Supporting patients who experience anxiety, depression, insomnia often is a long arduous task for both the patient and provider. Although these conditions have standard labels, there often are many changing factors as contributors, never mind that supplements which have been introduced also can change the playing field. With the information that is now available with genetic assessment, specific nutrient supplementation or nutrient forms such as methylated folate or methylcobalamin are more thoughtfully directed at supporting the biological pathways which impact neurotransmitter balance and symptoms such as these. Even though these nutrients may help facilitate enzymatic function and neurotransmitter metabolism, it still is worthwhile to consider other aspects of physiology which may be dysfunctional in these clinical settings, and how supplemental therapies may be directed at addressing them.

A dysfunctional HPA axis

Hyperactivity of the hypothalamic-pituitary-adrenal (HPA) axis and increased basal cortisol levels are commonly found in patients with depression.[1] Studies have shown that there is a reduced sensitivity of the glucocorticoid receptor at the level of the hypothalamus and pituitary, leading to impaired negative feedback as demonstrated by the dexamethasone suppression test.[2],[3] Animal studies have shown that cortisol inhibits melatonin synthesis in settings of stress,[4] while human studies showing similar effects with prednisolone therapies corroborate this finding.[5] Given these findings, it may not be surprising that sleeping difficulties are associated with depression. On the other hand, in long-standing anxiety disorders, a lower cortisol awakening response has been observed, although findings from studies investigating total cortisol response are inconsistent.[6] None-the-less, sleep difficulties are common with anxiety disorders and associated with descriptions such as “active brain” or “difficulty turning off,” i.e. mental activity or worrying.
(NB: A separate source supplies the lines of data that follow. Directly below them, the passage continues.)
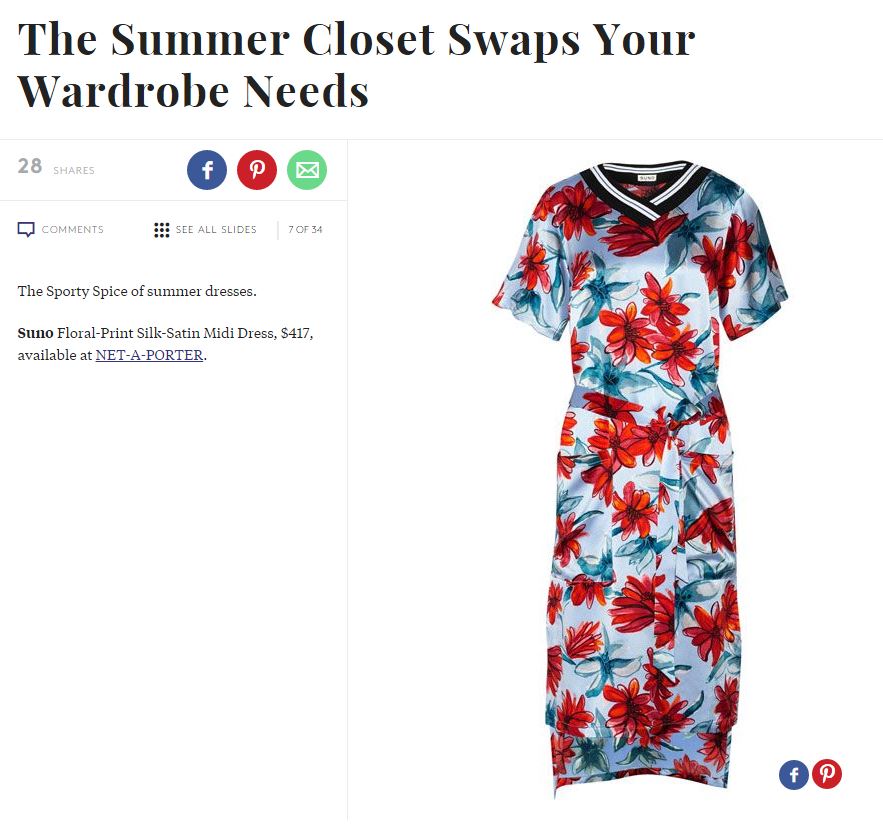Share dress image with small Facebook icon
The height and width of the screenshot is (829, 883).
[794, 774]
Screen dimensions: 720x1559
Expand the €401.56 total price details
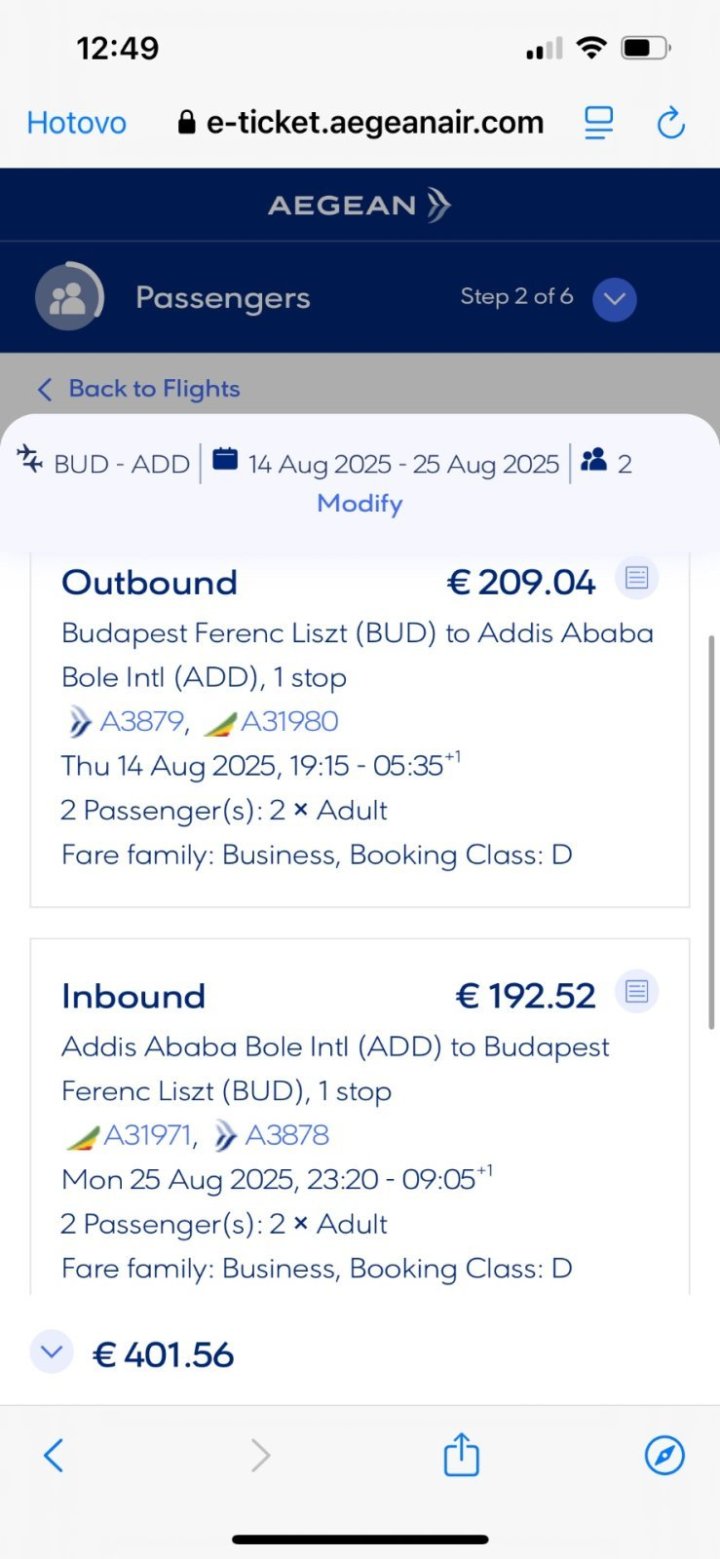[x=51, y=1353]
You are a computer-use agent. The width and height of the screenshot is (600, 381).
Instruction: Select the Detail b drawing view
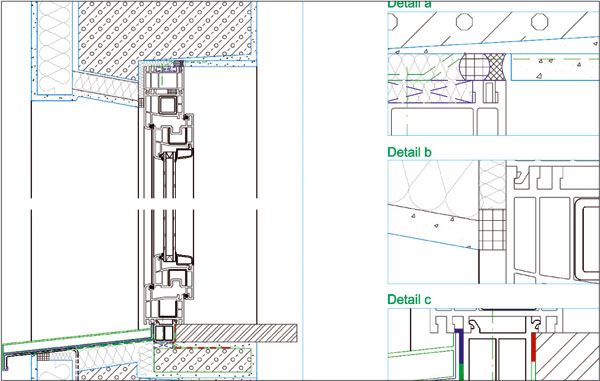click(493, 222)
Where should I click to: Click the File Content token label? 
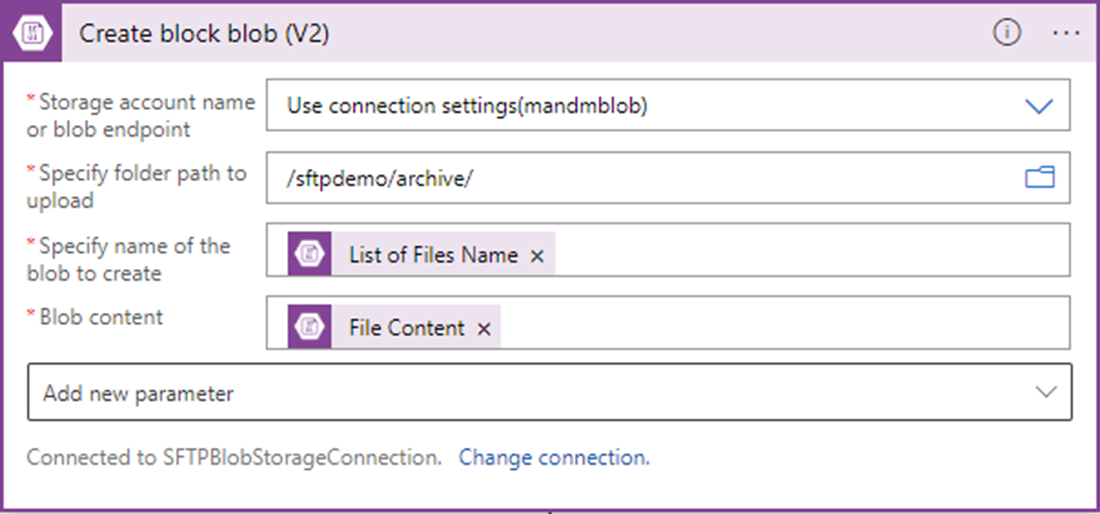click(x=407, y=327)
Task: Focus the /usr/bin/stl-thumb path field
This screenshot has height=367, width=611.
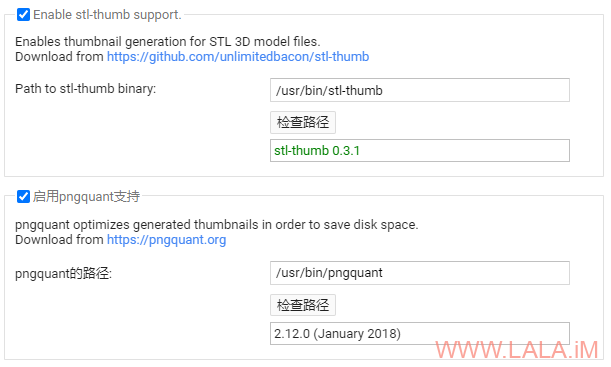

Are brain wave patterns to blame?

The alpha rhythm of brain wave patterns, known as alpha waves, predominantly occur during wakeful relaxation with closed eyes, and are present during activities such as meditation.[7] Mixed findings exist concerning the alpha wave activity in conditions of anxiety, depression, and insomnia likely due to the existence of slower and faster alpha waves, different regions of centralization, and other coexisting conditions.[8],[9] Interestingly, alpha wave activity also may be inversely associated with systemic cortisol levels, as a study of individuals practicing yoga suggests. In this study of seasoned yoga practitioners, it was found that during their yoga practice alpha wave activity increased, associated with a decrease in cortisol.[10] An increase in alpha wave activity overall is associated with an alert yet relaxed state and improved concentration, both of which are often impacted in depression and anxiety.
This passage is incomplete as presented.